The Last Original Wife by Dorothea Benton Frank
Published by William Morrow Paperbacks ISBN 9780062132475
Trade paperback, $14.99, 368 pages
One look at the cover of Dorothea Benton Frank's The Last Original Wife, with a woman lounging on the sand near the ocean, wearing a stylish red sun hat, and you know right away this is a book that will be accompanying you to the beach for spring break.
Les is the title character, a middle-aged wife and mother of two adult children, doting grandmother to sweet little Holly. Married to Wes, a driven businessman, they dine at the exclusive country club each Saturday with their group of friends.
But that group is changing. Les' best friend died tragically, and the widower (too) quickly remarried a young, sexy woman who is not popular with the children. When Les' other best friend gives her husband an ultimatum- stop texting his hot young personal trainer at the dinner table or she is leaving, it leaves Les as The Last Original Wife.
Forced to spend time with her husband's friends and their new vapid, young wives, Les starts to wonder if this is what she has to look forward to in the coming years.

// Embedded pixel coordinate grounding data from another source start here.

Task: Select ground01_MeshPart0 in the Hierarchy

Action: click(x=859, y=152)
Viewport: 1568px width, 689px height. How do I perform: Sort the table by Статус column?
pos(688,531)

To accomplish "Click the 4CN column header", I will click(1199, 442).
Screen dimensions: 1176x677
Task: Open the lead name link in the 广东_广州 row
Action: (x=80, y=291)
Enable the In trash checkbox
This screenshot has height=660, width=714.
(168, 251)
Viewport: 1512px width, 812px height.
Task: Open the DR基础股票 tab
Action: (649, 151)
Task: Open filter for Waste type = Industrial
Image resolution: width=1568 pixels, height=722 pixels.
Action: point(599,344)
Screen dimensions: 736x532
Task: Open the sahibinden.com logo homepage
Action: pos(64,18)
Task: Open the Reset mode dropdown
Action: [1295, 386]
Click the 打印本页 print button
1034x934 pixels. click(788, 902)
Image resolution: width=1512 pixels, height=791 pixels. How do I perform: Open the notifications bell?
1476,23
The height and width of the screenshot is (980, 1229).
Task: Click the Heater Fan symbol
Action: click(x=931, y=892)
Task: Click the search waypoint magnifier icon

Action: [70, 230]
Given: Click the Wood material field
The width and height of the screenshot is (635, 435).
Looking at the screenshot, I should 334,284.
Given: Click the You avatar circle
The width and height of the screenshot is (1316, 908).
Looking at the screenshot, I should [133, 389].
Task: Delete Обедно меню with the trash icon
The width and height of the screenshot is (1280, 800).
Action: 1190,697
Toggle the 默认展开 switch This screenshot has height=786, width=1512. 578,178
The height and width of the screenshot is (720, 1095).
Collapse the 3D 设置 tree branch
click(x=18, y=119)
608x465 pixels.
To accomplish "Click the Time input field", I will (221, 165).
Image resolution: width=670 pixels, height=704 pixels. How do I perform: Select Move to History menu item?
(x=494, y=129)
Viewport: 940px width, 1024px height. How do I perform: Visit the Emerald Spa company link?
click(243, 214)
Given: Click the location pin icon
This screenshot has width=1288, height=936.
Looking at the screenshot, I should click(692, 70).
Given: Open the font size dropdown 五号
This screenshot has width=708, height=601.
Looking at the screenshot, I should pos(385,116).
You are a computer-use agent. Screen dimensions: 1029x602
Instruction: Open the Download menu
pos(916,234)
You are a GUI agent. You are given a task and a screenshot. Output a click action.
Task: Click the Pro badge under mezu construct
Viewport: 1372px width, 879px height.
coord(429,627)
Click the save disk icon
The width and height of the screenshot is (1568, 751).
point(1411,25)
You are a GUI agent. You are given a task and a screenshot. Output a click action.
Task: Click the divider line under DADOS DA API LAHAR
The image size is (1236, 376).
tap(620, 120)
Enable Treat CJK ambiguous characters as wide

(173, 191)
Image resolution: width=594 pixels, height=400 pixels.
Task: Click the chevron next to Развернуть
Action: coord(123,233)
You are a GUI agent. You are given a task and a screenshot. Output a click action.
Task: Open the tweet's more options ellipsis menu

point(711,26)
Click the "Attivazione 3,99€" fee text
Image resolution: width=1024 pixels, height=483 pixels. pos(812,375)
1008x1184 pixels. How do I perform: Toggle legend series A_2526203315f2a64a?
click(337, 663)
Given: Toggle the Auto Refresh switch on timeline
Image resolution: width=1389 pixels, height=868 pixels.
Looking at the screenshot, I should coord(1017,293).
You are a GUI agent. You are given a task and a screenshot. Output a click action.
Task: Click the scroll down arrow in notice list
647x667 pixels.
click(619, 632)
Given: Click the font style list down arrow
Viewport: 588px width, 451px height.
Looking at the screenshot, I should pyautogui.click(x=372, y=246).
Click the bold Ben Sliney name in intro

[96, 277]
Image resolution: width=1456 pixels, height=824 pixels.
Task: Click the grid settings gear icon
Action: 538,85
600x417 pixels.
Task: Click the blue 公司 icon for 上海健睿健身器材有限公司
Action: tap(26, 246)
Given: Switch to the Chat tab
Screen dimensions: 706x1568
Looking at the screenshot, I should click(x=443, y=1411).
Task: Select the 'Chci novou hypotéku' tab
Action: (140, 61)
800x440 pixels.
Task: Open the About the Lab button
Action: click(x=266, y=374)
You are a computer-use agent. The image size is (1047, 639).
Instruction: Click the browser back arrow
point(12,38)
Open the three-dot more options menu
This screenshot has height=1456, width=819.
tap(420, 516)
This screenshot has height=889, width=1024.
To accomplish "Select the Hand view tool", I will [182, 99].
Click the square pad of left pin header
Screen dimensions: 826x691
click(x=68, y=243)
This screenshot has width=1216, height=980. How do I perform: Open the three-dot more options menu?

After a trip to Scotland with her husband and his friend and new wife, Les falls into an open manhole and her husband gets all the way back to the hotel (a 40 minute walk) before he realizes that Les is no longer there.
Call that the straw that broke the camel's back. Les decides she is not happy with her life. Her daughter uses her as a babysitter whenever she feels like it, her son lives overseas and only calls for money, and her husband refuses to allow Les' gay brother Harlan to come visit so Les hasn't seen her him in forever.
She goes to Charleston to stay with her brother. There she runs into an old high school boyfriend and begins to see that she can have a different life, one where she can be in charge of her own happiness.
I loved everything about this novel- characters, the story- and the setting made me want to book my airline ticket for Charleston right now. Frank takes us to this beautiful city, and she gave me some fabulous suggestions for restaurants, for which I promptly made a Pinterest board.
Harlan is a fantastic character, with an even better dog, the supremely spoiled Miss Jo, who has a closet full of beautiful clothes. I really enjoyed his and Les' sibling relationship. Harlan lives in a historical home, once owned by Josephine Pinckney, a prominent feminist and author. I loved the historical homes in Charleston, and you can bet I'm looking for Pinckney's books now.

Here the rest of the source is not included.